Rewrite the listing below, replacing "Find the location of" with "Determine the position of" wherever it occurs and leaving everything else unchanged.

START DATASET ROWS

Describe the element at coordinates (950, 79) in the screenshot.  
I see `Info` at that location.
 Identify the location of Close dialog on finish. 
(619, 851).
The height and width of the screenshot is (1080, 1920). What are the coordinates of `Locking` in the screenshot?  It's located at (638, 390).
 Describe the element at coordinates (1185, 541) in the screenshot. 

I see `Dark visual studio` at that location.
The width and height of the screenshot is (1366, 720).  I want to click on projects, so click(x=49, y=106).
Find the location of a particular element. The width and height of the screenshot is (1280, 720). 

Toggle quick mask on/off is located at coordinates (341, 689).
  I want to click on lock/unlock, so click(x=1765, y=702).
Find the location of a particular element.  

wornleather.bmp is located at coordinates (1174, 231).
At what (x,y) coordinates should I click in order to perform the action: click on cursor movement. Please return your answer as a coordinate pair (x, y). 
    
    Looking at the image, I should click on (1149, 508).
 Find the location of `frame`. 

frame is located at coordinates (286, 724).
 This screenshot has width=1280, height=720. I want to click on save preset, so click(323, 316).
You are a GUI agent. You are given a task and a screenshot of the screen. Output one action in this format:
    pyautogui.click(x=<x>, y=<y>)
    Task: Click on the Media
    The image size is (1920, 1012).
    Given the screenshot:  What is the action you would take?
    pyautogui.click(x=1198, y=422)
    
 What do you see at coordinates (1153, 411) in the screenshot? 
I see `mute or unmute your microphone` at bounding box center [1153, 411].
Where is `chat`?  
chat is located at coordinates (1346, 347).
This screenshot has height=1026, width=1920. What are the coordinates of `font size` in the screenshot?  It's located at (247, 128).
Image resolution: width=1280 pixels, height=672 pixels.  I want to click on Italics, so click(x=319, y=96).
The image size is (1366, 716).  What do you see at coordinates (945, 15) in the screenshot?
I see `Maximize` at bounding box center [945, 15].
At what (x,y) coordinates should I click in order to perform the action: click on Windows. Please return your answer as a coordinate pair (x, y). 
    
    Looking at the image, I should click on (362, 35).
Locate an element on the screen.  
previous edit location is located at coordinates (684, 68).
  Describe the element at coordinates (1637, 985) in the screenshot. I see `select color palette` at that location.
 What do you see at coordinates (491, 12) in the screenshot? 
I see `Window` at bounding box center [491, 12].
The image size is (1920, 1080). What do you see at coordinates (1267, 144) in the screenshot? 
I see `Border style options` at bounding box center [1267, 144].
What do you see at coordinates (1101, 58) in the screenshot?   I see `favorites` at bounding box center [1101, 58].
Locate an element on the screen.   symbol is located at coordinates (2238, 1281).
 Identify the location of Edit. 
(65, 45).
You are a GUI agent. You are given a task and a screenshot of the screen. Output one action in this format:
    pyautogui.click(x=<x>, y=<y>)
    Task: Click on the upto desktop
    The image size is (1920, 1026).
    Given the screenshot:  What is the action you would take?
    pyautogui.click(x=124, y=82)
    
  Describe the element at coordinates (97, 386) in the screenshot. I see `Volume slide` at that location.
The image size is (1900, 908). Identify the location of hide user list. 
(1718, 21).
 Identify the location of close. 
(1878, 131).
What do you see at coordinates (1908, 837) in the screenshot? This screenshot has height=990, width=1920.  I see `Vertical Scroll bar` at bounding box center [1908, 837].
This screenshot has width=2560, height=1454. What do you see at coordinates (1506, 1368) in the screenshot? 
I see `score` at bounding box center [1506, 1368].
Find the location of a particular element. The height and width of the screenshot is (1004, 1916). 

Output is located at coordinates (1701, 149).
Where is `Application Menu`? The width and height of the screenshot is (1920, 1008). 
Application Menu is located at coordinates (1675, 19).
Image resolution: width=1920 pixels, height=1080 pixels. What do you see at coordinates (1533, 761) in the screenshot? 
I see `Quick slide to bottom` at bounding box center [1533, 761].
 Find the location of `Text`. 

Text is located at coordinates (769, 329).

END DATASET ROWS

SOLVED PROBLEM:
Describe the element at coordinates (950, 79) in the screenshot.  
I see `Info` at that location.
 Identify the location of Close dialog on finish. 
(619, 851).
The height and width of the screenshot is (1080, 1920). What are the coordinates of `Locking` in the screenshot?  It's located at (638, 390).
 Describe the element at coordinates (1185, 541) in the screenshot. 

I see `Dark visual studio` at that location.
The width and height of the screenshot is (1366, 720).  I want to click on projects, so click(x=49, y=106).
Determine the position of a particular element. The width and height of the screenshot is (1280, 720). 

Toggle quick mask on/off is located at coordinates (341, 689).
  I want to click on lock/unlock, so click(x=1765, y=702).
Determine the position of a particular element.  

wornleather.bmp is located at coordinates (1174, 231).
At what (x,y) coordinates should I click in order to perform the action: click on cursor movement. Please return your answer as a coordinate pair (x, y). 
    
    Looking at the image, I should click on (1149, 508).
 Determine the position of `frame`. 

frame is located at coordinates (286, 724).
 This screenshot has width=1280, height=720. I want to click on save preset, so click(323, 316).
You are a GUI agent. You are given a task and a screenshot of the screen. Output one action in this format:
    pyautogui.click(x=<x>, y=<y>)
    Task: Click on the Media
    The image size is (1920, 1012).
    Given the screenshot:  What is the action you would take?
    pyautogui.click(x=1198, y=422)
    
 What do you see at coordinates (1153, 411) in the screenshot? 
I see `mute or unmute your microphone` at bounding box center [1153, 411].
Where is `chat`?  
chat is located at coordinates (1346, 347).
This screenshot has height=1026, width=1920. What are the coordinates of `font size` in the screenshot?  It's located at (247, 128).
Image resolution: width=1280 pixels, height=672 pixels.  I want to click on Italics, so click(x=319, y=96).
The image size is (1366, 716).  What do you see at coordinates (945, 15) in the screenshot?
I see `Maximize` at bounding box center [945, 15].
At what (x,y) coordinates should I click in order to perform the action: click on Windows. Please return your answer as a coordinate pair (x, y). 
    
    Looking at the image, I should click on (362, 35).
Locate an element on the screen.  
previous edit location is located at coordinates (684, 68).
  Describe the element at coordinates (1637, 985) in the screenshot. I see `select color palette` at that location.
 What do you see at coordinates (491, 12) in the screenshot? 
I see `Window` at bounding box center [491, 12].
The image size is (1920, 1080). What do you see at coordinates (1267, 144) in the screenshot? 
I see `Border style options` at bounding box center [1267, 144].
What do you see at coordinates (1101, 58) in the screenshot?   I see `favorites` at bounding box center [1101, 58].
Locate an element on the screen.   symbol is located at coordinates (2238, 1281).
 Identify the location of Edit. 
(65, 45).
You are a GUI agent. You are given a task and a screenshot of the screen. Output one action in this format:
    pyautogui.click(x=<x>, y=<y>)
    Task: Click on the upto desktop
    The image size is (1920, 1026).
    Given the screenshot:  What is the action you would take?
    pyautogui.click(x=124, y=82)
    
  Describe the element at coordinates (97, 386) in the screenshot. I see `Volume slide` at that location.
The image size is (1900, 908). Identify the location of hide user list. 
(1718, 21).
 Identify the location of close. 
(1878, 131).
What do you see at coordinates (1908, 837) in the screenshot? This screenshot has height=990, width=1920.  I see `Vertical Scroll bar` at bounding box center [1908, 837].
This screenshot has width=2560, height=1454. What do you see at coordinates (1506, 1368) in the screenshot? 
I see `score` at bounding box center [1506, 1368].
Determine the position of a particular element. The height and width of the screenshot is (1004, 1916). 

Output is located at coordinates (1701, 149).
Where is `Application Menu`? The width and height of the screenshot is (1920, 1008). 
Application Menu is located at coordinates (1675, 19).
Image resolution: width=1920 pixels, height=1080 pixels. What do you see at coordinates (1533, 761) in the screenshot? 
I see `Quick slide to bottom` at bounding box center [1533, 761].
 Determine the position of `Text`. 

Text is located at coordinates (769, 329).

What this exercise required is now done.